## SOURCE DOCUMENT
Abstract:
A device for transmitting a displacement of an actuator to a setting element comprises two pistons that delimit two transmission chambers and a compensation chamber with a housing. The compensation chamber is hydraulically connected to the two transmission chambers. The transmission chambers transmit a displacement of the first piston in order to effect a displacement of the second piston. The compensation chamber serves as a reservoir for the transmission medium with which the transmission chambers are filled. The compensation chamber is delimited by an elastomer ring. The elastomer ring depicts a simple and economical realization with which it is possible to subject the compensation chamber to the action of pressure and to change the volume of the compensation chamber at the same time. In a preferred embodiment, the elastomer ring is externally subjected to the action of a tension force via a pressure ring.

Description:
CROSS REFERENCE TO RELATED APPLICATION 
   This application is a continuation of copending International Application No. PCT/DE03/02328 filed Jul. 15, 2003 which designates the United States, and claims priority to German application no. 102 33 907.4 filed Jul. 25, 2002. 

   TECHNICAL FIELD OF THE INVENTION 
   This invention relates to a device for transmitting a displacement of an actuator using an elastomer ring. 
   DESCRIPTION OF RELATED ART AND BACKGROUND OF THE INVENTION 
   The use of devices for transmitting a displacement of an actuator is known in the field of injection valves. The device thereby sets the required clearance for example between the actuator and a setting element to be controlled. Depending on the embodiment of the device, it is also possible to achieve a translation of the displacement of the actuator. For example, with piezoelectric actuators, it is advantageous to increase the relatively slim displacement lift of the piezoelectric actuator, in order to control for example a closing element of a valve or an injection needle.

Data entries:
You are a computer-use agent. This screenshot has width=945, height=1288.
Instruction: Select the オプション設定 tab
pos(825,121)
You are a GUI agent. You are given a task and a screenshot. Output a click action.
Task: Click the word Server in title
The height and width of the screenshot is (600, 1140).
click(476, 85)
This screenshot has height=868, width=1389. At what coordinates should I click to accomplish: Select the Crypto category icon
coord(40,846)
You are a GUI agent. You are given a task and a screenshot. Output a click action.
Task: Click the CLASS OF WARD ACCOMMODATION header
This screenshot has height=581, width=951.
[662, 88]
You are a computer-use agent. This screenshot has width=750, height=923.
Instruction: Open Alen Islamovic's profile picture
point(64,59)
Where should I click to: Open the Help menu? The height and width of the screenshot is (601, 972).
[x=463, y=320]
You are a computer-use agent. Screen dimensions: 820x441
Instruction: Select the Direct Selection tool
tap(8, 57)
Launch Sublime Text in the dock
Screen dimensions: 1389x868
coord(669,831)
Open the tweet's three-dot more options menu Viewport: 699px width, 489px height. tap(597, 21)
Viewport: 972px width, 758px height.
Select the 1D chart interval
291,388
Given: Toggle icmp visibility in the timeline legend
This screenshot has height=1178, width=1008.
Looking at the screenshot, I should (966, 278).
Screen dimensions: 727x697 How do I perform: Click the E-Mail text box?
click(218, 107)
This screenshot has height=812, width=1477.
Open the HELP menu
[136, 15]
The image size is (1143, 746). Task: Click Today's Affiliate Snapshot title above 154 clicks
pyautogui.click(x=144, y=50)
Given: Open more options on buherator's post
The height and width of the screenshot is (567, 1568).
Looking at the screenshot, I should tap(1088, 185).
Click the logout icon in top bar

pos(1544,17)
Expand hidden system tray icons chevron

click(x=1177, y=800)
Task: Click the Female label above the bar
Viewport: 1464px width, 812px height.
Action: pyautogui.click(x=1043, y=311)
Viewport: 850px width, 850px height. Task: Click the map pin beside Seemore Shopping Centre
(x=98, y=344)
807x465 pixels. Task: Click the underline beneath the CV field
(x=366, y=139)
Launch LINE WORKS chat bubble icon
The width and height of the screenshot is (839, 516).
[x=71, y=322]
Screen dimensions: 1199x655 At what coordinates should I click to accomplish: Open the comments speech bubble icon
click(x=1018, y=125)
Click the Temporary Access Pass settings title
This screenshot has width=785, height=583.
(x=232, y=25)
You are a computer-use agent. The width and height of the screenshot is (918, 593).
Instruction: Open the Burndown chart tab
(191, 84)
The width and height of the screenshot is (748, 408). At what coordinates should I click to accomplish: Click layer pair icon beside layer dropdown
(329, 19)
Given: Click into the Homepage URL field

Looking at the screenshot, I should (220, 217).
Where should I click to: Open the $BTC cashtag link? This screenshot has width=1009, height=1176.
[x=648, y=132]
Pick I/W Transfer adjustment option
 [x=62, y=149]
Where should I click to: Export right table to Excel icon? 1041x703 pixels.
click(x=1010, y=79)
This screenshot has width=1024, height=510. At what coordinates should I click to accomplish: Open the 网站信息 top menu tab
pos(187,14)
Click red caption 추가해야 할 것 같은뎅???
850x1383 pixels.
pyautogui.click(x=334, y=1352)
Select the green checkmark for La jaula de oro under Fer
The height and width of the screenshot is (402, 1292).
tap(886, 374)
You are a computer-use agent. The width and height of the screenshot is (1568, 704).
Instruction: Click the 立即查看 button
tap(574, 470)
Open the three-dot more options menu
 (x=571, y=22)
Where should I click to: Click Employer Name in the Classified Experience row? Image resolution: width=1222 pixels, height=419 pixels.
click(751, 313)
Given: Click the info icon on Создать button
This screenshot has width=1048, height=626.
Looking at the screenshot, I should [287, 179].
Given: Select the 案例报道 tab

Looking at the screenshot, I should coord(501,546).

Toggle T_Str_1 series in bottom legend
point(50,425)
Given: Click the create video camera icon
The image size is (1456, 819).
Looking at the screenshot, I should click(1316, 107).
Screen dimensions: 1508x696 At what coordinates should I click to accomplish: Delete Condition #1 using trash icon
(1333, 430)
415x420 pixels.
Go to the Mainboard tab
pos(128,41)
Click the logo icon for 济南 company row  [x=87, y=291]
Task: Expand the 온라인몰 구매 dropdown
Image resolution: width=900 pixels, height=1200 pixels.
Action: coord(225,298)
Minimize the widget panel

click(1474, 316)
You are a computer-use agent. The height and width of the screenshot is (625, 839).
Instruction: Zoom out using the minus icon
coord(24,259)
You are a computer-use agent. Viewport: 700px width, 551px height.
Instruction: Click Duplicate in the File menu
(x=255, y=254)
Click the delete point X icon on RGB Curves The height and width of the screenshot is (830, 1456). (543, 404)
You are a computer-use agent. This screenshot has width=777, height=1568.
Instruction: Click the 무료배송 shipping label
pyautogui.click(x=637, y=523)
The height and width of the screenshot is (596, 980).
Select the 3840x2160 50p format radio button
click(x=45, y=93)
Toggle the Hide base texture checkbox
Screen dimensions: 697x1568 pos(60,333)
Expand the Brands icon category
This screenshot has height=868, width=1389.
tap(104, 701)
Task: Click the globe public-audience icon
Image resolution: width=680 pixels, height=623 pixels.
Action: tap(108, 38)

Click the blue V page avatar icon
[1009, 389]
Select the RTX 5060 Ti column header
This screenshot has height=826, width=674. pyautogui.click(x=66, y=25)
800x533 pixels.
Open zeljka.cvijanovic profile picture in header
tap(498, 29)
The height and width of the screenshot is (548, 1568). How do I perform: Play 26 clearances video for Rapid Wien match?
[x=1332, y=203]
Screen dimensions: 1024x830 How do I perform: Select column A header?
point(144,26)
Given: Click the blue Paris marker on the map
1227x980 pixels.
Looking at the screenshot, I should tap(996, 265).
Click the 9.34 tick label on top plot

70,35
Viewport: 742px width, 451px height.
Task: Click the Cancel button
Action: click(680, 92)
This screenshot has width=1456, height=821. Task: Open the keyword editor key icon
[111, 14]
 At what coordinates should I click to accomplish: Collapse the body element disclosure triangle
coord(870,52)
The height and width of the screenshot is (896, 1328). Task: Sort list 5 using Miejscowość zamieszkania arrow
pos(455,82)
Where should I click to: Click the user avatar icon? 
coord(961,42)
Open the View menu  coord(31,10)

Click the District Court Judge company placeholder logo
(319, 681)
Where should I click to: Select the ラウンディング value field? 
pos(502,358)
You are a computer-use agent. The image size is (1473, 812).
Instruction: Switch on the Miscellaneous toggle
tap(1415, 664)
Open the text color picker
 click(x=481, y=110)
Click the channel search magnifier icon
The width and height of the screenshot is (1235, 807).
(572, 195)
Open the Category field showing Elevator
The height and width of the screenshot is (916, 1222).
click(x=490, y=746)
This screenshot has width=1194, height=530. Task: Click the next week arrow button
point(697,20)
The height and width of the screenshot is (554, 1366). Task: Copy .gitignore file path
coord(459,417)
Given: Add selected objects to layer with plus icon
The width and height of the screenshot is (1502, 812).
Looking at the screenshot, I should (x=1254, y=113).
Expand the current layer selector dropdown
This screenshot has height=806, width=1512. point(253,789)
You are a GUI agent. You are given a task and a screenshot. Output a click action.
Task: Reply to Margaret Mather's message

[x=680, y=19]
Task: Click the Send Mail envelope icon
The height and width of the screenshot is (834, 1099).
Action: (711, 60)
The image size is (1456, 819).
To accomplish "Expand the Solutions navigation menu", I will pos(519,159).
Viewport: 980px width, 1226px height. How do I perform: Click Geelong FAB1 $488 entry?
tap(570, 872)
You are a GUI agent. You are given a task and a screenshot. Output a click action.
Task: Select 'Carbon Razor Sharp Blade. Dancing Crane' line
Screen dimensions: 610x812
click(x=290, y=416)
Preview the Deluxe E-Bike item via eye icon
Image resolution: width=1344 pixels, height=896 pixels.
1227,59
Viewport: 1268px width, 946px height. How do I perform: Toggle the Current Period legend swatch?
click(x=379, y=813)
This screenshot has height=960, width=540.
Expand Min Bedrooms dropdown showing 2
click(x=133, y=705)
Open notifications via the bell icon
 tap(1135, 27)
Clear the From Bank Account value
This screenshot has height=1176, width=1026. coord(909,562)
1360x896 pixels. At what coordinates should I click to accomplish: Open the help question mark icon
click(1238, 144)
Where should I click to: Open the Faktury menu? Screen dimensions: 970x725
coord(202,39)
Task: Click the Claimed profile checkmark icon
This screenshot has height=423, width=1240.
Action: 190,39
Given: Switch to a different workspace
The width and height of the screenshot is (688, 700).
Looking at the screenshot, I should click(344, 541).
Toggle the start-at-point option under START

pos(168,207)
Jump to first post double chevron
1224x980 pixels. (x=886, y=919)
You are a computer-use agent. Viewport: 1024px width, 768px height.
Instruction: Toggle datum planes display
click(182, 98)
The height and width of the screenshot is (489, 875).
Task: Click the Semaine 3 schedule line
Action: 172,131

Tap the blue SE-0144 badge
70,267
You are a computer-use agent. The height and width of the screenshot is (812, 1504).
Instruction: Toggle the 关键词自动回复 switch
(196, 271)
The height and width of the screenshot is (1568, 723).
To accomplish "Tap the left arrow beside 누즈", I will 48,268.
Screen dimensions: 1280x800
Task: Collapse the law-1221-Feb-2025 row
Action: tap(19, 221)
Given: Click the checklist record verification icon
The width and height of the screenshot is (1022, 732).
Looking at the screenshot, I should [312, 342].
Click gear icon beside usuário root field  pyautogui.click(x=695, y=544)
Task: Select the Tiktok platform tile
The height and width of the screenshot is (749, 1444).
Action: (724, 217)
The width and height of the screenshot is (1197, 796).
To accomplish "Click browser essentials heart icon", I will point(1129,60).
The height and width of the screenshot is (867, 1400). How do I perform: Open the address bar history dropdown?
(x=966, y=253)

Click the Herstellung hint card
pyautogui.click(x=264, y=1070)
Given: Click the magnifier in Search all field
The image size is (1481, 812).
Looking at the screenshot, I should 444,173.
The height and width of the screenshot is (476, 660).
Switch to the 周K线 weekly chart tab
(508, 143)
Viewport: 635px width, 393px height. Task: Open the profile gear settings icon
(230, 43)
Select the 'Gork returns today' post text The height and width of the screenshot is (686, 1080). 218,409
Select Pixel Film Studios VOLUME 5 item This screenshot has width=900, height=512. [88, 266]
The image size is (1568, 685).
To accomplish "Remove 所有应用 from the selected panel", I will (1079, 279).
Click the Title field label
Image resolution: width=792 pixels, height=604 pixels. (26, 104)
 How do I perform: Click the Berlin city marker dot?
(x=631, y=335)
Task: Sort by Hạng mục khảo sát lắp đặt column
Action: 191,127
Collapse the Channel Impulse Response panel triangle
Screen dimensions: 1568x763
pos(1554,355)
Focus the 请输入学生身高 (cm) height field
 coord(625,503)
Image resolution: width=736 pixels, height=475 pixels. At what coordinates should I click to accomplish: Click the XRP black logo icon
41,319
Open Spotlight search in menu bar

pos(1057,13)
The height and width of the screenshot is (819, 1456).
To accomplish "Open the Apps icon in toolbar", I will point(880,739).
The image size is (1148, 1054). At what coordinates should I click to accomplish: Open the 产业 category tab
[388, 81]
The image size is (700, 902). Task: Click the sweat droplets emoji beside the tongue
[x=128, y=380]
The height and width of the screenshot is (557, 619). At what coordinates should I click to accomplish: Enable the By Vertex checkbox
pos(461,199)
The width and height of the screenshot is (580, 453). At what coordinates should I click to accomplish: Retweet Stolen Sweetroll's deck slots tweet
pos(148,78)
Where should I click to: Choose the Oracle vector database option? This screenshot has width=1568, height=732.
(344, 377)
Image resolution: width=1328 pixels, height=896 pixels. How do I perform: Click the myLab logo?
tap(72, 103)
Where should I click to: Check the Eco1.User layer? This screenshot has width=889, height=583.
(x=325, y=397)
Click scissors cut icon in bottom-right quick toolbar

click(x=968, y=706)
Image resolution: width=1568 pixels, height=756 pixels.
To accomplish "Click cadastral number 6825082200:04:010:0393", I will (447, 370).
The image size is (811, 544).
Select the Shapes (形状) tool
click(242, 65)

## TASKS TO PERFORM
a – According to the patent text, what delimits the compensation chamber?
b – Repeat the part of the patent text that starts at the words "DESCRIPTION OF RELATED" and ends after the words "an injection needle.".
c – Decide whether each statement agrees with the patent text, answering yes or no and quoting the words that settle it: (i) The application claims priority to a German application filed Jul. 25, 2002. (ii) The compensation chamber is hydraulically isolated from the transmission chambers. (iii) In a preferred embodiment, the elastomer ring receives a tension force through a spring.

## PER-TASK ANSWERS
a – An elastomer ring.

b –
DESCRIPTION OF RELATED ART AND BACKGROUND OF THE INVENTION 
   The use of devices for transmitting a displacement of an actuator is known in the field of injection valves. The device thereby sets the required clearance for example between the actuator and a setting element to be controlled. Depending on the embodiment of the device, it is also possible to achieve a translation of the displacement of the actuator. For example, with piezoelectric actuators, it is advantageous to increase the relatively slim displacement lift of the piezoelectric actuator, in order to control for example a closing element of a valve or an injection needle.

c –
(i) Yes: "claims priority to German application no. 102 33 907.4 filed Jul. 25, 2002"
(ii) No: "The compensation chamber is hydraulically connected to the two transmission chambers."
(iii) No: "the elastomer ring is externally subjected to the action of a tension force via a pressure ring"